Text by Daryl Licht / FFanzeen 1980
Introduction by Robert Barry Francos / FFanzeen, 2020
Images from the Internet
This article was originally published in FFanzeen, issue 4, dated May/June 1980. It was written by Daryl Licht, whose name
was a pseudonym, but for the life of me I can’t remember for certain whose it
was (though I have an idea by the references that are made throughout).
The Flying Lizard’s big song was a cover of the first Motown hit,
“Money.” Personally, I thought it annoying, but I will totally admit I sold out
for printing this extremely long piece since I had met David Cunningham at a
cable access show “Videowave” taping, and was sucked into agreeing to it
because I believed at that time (being a relative-kid) that it may lead me to
getting bigger interviews with bands with whom I was more interested. While in hindsight I guess I don’t mind it being there,
afterwards I was a bit more firm (though I did get tricked into putting in a
band or two I thought went against the direction of the ‘zine), and turned down
a few big names, such as an interview with Duran Duran (I’m still not sorry
about that one), rather than go against my focus for the ‘zine.

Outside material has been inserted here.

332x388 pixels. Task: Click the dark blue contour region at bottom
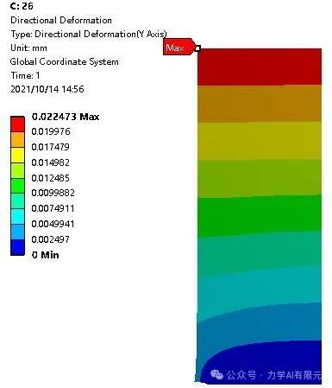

What I really like about this interview is that while it’s obvious the
interviewer knew his stuff and did his homework about Cunningham, he also
doesn’t pander to him and asks some really smart and pointed questions. This is
hardly a shallow discussion.
David Cunningham went on to be a record producer and has a sporadic solo
career. – RBF, 2020
David Cunningham is a 25-year-old
record producer and conceptual artist. He is also the man behind the Flying
Lizards, a mysterious aggregation that, last year, provided us with two strange
minimalist singles in their covers of Eddie Cochran’s “Summertime Blues” and Berry Gordy’s “Money.” The
Lizards (actually Cunningham and some friends having fun in the studio) have
recently released an album of songs that are every bit as weird as the previous
singles.
The following interview took place in
a secluded room in the New York offices of Virgin Records on a rainy Tuesday in
February. As the interview was quite long, it was necessary to exclude some of
it, but all of the good parts (with the exception of Cunningham physically
imitating Thin Lizzy, which the tape missed) are here.
* * *
FFanzeen: First of all, General, Strike and Goldman get writing credits
on the Lizards album. Who are these people in relation to the instruments, the
album and things in general?
David Cunningham: The structure is
one of working with friends. I don’t have a group; don’t have a lot to do with
groups as such. I’m not really interested in the idea of having a permanent
group. And it seems interesting that the situation can be generated by
different people and them involved in something, or a combination of different
people together; one uses those people and I have a few friends who are, some
of them, excellent musicians, and some, maybe not so excellent, but certainly
interesting musicians, and I tend to use them in that way, as a group, writing
together and performing together in the studio. Vivian Goldman is a journalist
in Melody Maker and also a close
friend since before Melody Maker.
FFanzeen: Does she do some of the vocals, like some of the vocals that are
sung as opposed to Deborah Evans’ (“Money”) vocals?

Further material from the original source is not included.